Né le 1er décembre 1947 d'un père qu'il n'a pas connu et d'une mère ouvrière, Alain BASHUNG, vivait dans le quartier de la Goutte d’Or à Paris. Ceux qui le connaissaient parlent de lui comme d’un homme simple, facilement abordable qui n’avait rien d’une vedette du showbiz. Perfecto et jean moulant du temps de Gaby, un autre titre à succès, BASHUNG, était un enfant du rock inspiré par Elvis Presley, Gene Vincent ou encore Buddy Holly. Il avait su marier avec délice, le rock et la chanson française, ce qui n’était pas une mince affaire.
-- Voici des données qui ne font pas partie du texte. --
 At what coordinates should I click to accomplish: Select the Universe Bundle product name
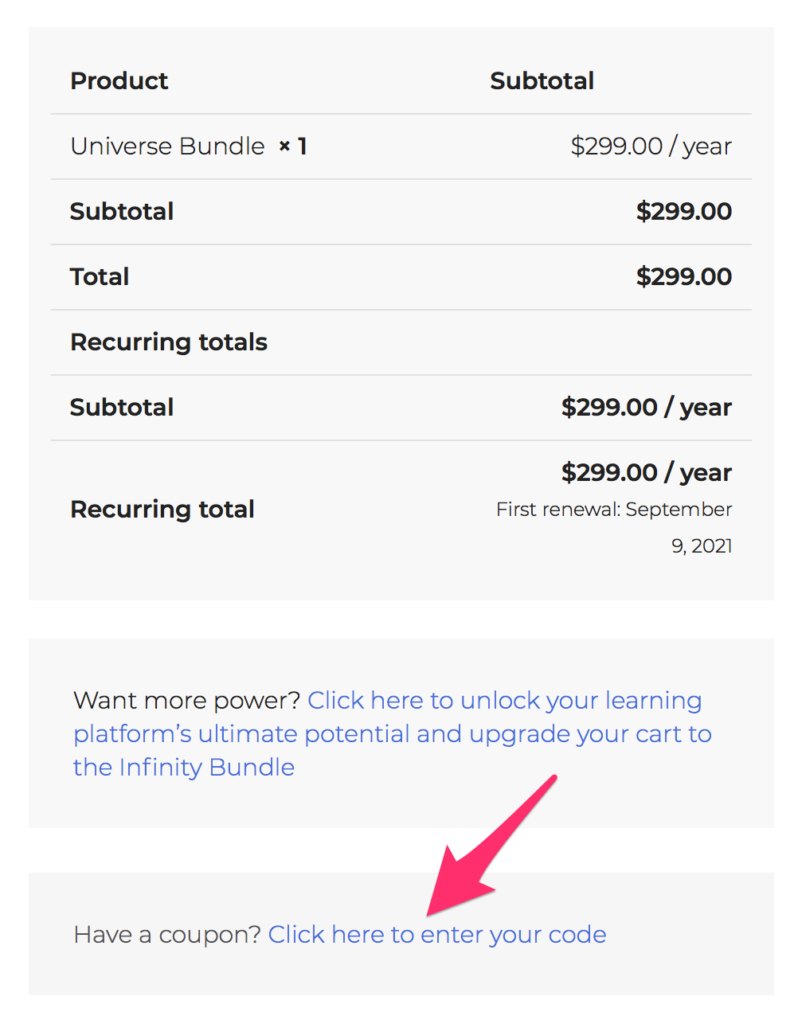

BASHUNG occupait depuis plusieurs années, la place enviée de Serge GAINSBOURG, celle d’un poète excentrique et solitaire qui savait séduire le grand public comme les amateurs de bonne musique.

Plusieurs tubes ont jalonné la carrière de cet artiste inclassable qui n’a jamais cédé à la facilité commerciale: Gaby, Vertige de l'amour (1981) Osez Joséphine (1991), Ma petite entreprise (1994), La nuit je mens (1998) et dernièrement Résidents de la République (2008).

Mais BASHUNG était aussi un passionné de cinéma. Il a tourné plusieurs films sous la direction de Fernando Arrabal ou Patrice Leconte. Il aimait beaucoup les films noirs et transposait cette ambiance dans ses concerts, où il apparaissait souvent vêtu de sombre, les lunettes noires sur le nez. Alain BASHUNG a été fait chevalier dans l'ordre de la Légion d'honneur en janvier 2009.

La dernière venue d’Alain BASHUNG à Angers date de Novembre 2006 où il était venu chanter, avec d’autres artistes dans le cadre d’un concert de soutien pour la reconstruction de villages endommagés par la guerre au Liban.